DZone has an interesting, if short, article about a young scammer who apparently understands what "snake oil" is and was selling the digital equivalent. He sold an app through the Google Play Store that purported to scan an Android device for malware but, in fact, did nothing. It did, however, keep its other promises such as no ads and a minimal impact on battery life.
(Score: 3, Insightful) by isostatic on Friday April 18 2014, @01:05AM
Reminds me of my "linux AV" program I wrote when it was ./av.sh
#!/bin/bash
echo "Scan complete, no viruses found"
This was deemed suspicious as it was too quick. For some added realism I extended it ./av2.sh /dev/null 2>&1
#!/bin/bash
echo "Initial scan complete, no viruses found"
find / >
echo "Full disk scan complete, no viruses found"
The machine was never infected by a virus, therefore it worked. It could be a host, but no more than the FTP server on the cisco switch.

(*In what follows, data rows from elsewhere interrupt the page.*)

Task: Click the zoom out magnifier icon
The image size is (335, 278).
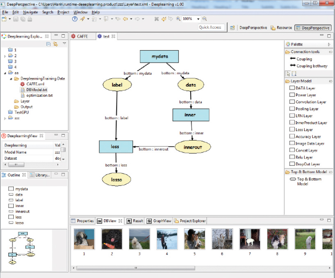Action: [x=204, y=19]
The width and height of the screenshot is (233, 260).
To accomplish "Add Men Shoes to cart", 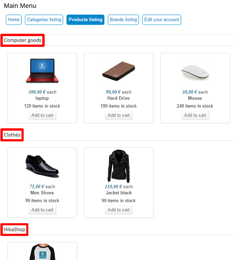I will [42, 210].
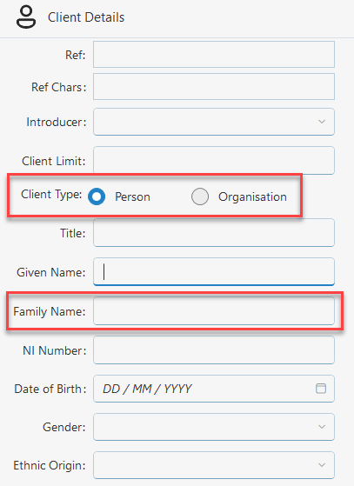Focus the Ref Chars text box

coord(214,86)

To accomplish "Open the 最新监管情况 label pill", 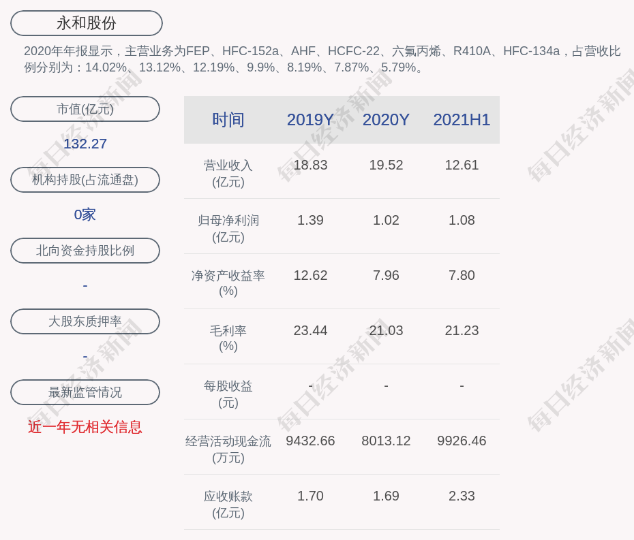I will (x=85, y=392).
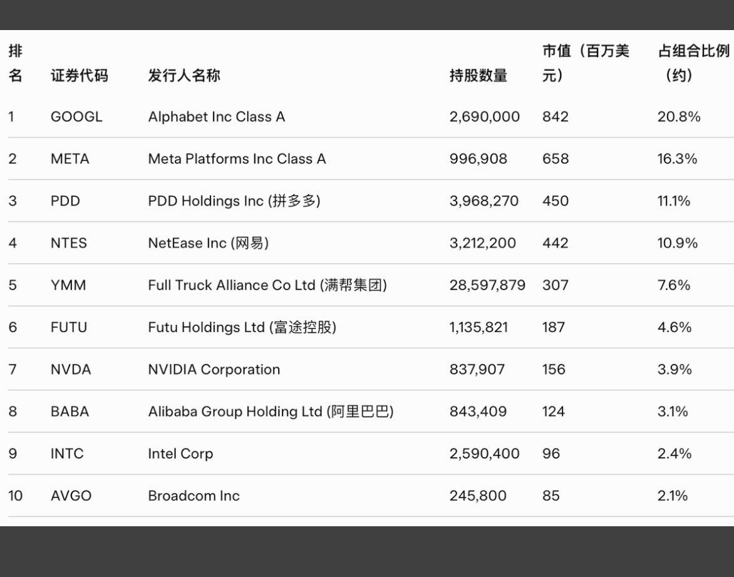Select the NetEase Inc issuer name
The image size is (734, 577).
click(x=208, y=243)
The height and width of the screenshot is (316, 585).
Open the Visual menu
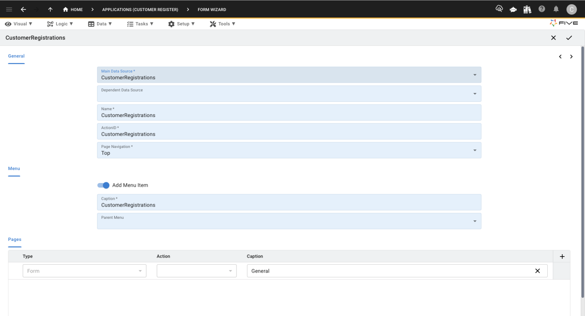pyautogui.click(x=18, y=24)

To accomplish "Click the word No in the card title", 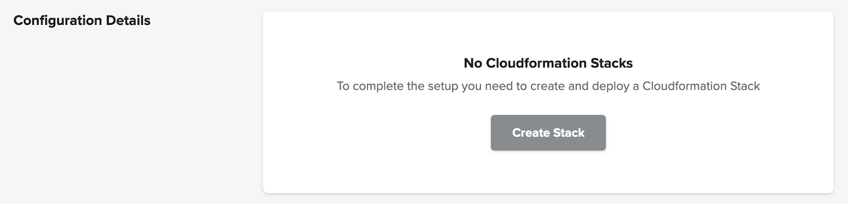I will [x=473, y=63].
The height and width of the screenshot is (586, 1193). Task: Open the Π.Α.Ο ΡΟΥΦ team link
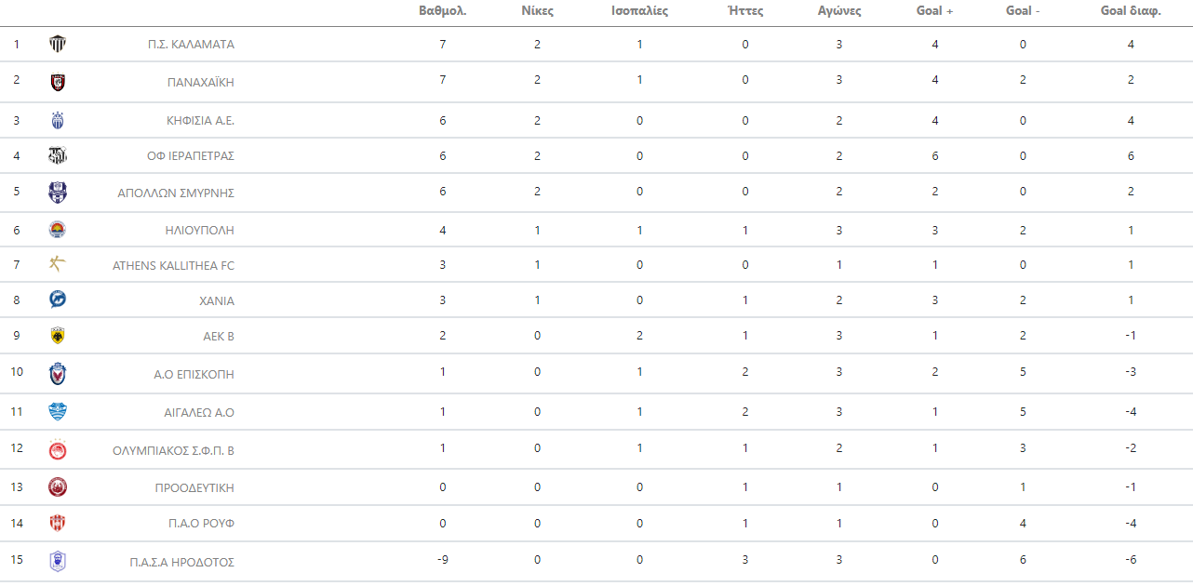[201, 523]
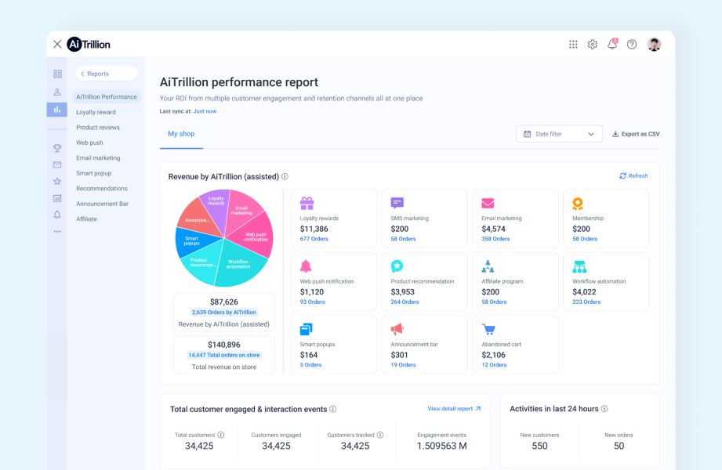Image resolution: width=722 pixels, height=470 pixels.
Task: Expand more options ellipsis in sidebar
Action: [x=56, y=231]
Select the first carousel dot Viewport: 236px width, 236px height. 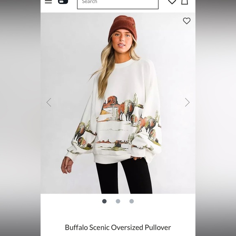coord(104,201)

(Score: 2) by clone141166 on Friday April 18 2014, @12:00PM
Reminds me of "rainmakers". You pay a man to make it rain. If it rains he takes credit for it, if it doesn't rain he finds some excuse to pass off the blame and asks for more money to make it rain... repeat ad infinitum.
Just like those people who sell new strategies to managers to improve performance *cough* Agile Development *cough*.
(Score: 2) by isostatic on Friday April 18 2014, @09:58PM
Rainmakers? Is that some cloud-related technology?